§ WORK ITEM
Among the entries below, find the line with "Open the chart", then quote it and each following line up to and including the line with "Task: Click the スタート button on taskbar", and nothing else.

<<<<

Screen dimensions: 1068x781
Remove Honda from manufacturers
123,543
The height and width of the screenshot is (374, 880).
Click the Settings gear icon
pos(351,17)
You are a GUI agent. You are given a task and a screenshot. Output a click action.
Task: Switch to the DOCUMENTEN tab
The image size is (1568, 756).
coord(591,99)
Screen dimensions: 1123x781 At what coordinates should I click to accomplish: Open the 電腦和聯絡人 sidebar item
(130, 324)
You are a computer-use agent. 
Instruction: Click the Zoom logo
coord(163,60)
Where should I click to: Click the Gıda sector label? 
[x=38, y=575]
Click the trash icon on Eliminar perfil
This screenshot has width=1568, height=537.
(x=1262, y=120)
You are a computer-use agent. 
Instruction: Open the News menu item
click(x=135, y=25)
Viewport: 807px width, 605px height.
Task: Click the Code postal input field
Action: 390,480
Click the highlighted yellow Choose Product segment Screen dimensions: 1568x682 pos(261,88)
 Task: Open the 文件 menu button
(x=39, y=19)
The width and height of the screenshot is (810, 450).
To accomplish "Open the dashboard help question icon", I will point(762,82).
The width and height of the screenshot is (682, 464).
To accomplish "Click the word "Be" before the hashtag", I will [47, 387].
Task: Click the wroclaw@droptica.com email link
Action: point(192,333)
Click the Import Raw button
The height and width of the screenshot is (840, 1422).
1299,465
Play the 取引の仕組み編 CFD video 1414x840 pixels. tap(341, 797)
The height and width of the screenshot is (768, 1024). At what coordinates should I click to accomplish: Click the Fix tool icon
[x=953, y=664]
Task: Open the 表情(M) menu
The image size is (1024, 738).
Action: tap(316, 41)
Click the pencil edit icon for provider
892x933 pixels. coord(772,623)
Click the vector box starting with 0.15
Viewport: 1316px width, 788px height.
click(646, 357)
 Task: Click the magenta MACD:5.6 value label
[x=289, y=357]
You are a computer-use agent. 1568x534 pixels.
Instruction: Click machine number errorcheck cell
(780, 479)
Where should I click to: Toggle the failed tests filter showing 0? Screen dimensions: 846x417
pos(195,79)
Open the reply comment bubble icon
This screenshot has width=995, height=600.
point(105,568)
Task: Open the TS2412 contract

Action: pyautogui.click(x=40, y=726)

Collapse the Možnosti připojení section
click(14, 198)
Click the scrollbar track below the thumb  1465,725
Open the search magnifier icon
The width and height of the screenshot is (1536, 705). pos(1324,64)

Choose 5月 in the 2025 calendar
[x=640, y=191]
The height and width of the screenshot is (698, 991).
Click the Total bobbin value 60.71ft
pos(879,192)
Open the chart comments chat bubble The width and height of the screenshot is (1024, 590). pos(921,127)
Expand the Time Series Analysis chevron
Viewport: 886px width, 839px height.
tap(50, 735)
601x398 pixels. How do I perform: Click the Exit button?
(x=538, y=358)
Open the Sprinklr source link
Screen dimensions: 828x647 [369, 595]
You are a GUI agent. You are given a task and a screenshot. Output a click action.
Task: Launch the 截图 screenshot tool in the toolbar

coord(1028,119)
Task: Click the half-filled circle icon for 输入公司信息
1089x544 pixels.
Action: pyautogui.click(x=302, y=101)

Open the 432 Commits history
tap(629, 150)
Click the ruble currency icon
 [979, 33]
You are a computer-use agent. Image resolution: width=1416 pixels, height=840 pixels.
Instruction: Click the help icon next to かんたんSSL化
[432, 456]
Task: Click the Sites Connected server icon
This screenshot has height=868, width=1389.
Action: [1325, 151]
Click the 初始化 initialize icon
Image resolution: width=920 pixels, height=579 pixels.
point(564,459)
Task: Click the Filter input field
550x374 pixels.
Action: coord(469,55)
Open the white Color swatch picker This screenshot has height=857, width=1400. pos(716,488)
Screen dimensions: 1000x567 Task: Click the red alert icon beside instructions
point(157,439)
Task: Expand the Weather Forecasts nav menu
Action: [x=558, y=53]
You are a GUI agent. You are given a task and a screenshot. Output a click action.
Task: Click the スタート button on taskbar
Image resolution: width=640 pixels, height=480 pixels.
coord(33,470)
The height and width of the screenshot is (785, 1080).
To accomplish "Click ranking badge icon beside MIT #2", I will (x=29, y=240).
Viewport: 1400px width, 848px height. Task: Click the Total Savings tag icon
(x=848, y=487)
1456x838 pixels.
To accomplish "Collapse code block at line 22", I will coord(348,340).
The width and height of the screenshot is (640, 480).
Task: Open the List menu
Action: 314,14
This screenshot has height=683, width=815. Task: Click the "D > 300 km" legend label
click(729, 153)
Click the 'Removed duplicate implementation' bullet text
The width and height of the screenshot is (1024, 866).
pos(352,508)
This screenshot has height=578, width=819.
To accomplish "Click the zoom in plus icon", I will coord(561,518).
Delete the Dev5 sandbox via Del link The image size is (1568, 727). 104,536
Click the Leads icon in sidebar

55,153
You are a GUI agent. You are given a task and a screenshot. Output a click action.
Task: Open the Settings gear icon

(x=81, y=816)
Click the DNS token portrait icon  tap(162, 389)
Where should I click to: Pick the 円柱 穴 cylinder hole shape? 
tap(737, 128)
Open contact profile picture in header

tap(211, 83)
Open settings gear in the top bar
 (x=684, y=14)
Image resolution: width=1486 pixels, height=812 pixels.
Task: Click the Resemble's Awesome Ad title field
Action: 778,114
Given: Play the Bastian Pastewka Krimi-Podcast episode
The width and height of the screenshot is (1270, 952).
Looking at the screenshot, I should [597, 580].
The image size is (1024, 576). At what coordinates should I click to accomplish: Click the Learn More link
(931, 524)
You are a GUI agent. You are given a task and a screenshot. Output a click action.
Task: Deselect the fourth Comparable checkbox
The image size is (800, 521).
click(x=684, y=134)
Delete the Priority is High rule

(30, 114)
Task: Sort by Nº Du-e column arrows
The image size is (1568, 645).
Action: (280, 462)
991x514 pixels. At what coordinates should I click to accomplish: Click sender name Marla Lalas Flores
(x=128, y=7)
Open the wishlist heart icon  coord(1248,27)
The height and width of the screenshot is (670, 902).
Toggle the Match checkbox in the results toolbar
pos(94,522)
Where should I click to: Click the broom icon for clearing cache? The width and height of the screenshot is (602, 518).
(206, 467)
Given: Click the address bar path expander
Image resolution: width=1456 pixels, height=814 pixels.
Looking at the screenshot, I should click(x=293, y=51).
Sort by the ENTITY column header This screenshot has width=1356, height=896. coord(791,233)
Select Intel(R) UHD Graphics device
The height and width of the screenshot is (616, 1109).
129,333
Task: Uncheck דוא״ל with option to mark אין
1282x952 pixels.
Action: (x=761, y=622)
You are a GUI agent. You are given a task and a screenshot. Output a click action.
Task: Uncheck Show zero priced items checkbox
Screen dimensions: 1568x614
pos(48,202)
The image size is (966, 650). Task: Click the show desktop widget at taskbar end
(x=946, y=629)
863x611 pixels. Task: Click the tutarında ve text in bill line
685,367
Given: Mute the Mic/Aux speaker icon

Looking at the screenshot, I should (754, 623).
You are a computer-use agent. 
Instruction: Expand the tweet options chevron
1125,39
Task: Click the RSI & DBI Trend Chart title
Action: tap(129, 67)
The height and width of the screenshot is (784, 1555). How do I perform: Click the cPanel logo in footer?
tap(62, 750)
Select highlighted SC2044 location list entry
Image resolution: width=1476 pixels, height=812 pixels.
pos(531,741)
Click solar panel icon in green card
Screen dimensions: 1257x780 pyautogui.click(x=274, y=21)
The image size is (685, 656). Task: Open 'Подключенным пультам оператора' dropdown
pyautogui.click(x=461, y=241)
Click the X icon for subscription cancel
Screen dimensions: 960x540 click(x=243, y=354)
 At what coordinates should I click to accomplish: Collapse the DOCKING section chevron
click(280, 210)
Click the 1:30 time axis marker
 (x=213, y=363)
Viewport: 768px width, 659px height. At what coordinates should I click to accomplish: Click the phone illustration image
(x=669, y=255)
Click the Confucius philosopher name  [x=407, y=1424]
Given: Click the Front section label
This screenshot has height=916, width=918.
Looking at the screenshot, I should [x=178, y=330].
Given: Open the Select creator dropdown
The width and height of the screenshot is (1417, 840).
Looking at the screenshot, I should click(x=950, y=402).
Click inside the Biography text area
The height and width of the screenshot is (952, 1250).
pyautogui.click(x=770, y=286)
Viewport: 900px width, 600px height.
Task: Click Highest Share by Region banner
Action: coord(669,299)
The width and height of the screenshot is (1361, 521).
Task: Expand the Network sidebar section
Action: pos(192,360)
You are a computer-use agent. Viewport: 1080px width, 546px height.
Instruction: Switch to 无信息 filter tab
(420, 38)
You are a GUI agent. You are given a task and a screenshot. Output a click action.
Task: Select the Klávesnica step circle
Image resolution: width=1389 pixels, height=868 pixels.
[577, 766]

>>>>

§ EXPECTED ANSWER
Open the chart comments chat bubble The width and height of the screenshot is (1024, 590). pos(921,127)
Expand the Time Series Analysis chevron
Viewport: 886px width, 839px height.
tap(50, 735)
601x398 pixels. How do I perform: Click the Exit button?
(x=538, y=358)
Open the Sprinklr source link
Screen dimensions: 828x647 [369, 595]
You are a GUI agent. You are given a task and a screenshot. Output a click action.
Task: Launch the 截图 screenshot tool in the toolbar

coord(1028,119)
Task: Click the half-filled circle icon for 输入公司信息
1089x544 pixels.
Action: pyautogui.click(x=302, y=101)

Open the 432 Commits history
tap(629, 150)
Click the ruble currency icon
 [979, 33]
You are a computer-use agent. Image resolution: width=1416 pixels, height=840 pixels.
Instruction: Click the help icon next to かんたんSSL化
[432, 456]
Task: Click the Sites Connected server icon
This screenshot has height=868, width=1389.
Action: [1325, 151]
Click the 初始化 initialize icon
Image resolution: width=920 pixels, height=579 pixels.
point(564,459)
Task: Click the Filter input field
550x374 pixels.
Action: coord(469,55)
Open the white Color swatch picker This screenshot has height=857, width=1400. pos(716,488)
Screen dimensions: 1000x567 Task: Click the red alert icon beside instructions
point(157,439)
Task: Expand the Weather Forecasts nav menu
Action: [x=558, y=53]
You are a GUI agent. You are given a task and a screenshot. Output a click action.
Task: Click the スタート button on taskbar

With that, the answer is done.